Start of RECORD LIST
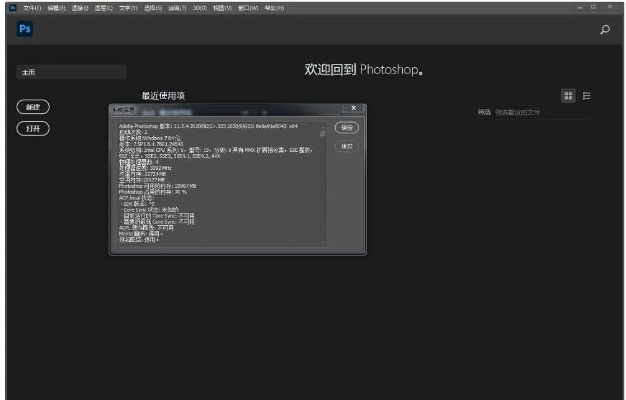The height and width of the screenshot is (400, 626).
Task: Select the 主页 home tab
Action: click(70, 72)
End of RECORD LIST
Start of RECORD LIST
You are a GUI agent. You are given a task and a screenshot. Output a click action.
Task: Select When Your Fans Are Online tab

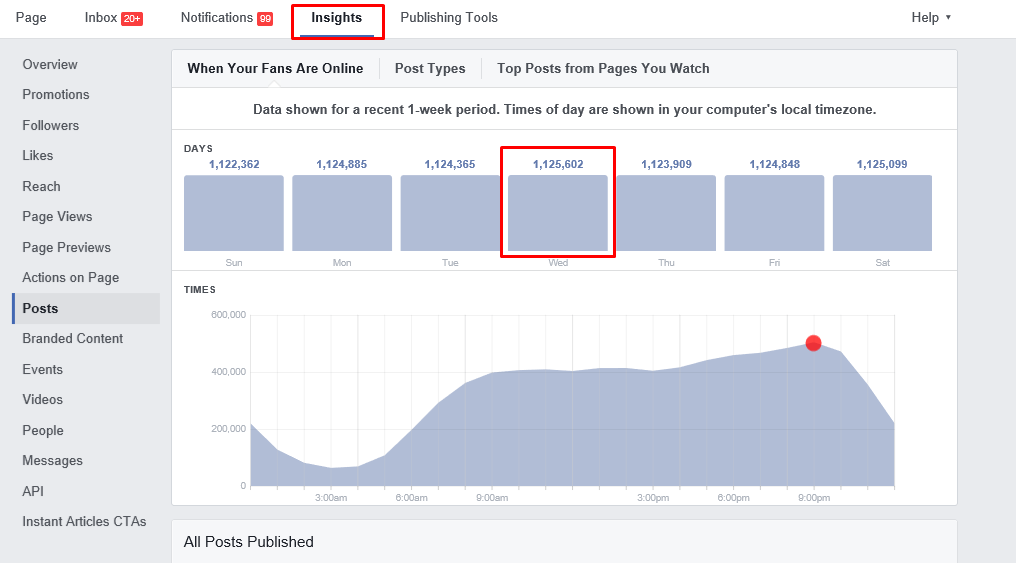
End of RECORD LIST
• **WHAT IS NEEDED**
Copy the rows word for word, from the line that contains "The height and" through the line that contains "Action: click(70, 72)", and leave the pictures out.

• **WRITTEN RESPONSE**
The height and width of the screenshot is (400, 626).
Task: Select the 主页 home tab
Action: click(70, 72)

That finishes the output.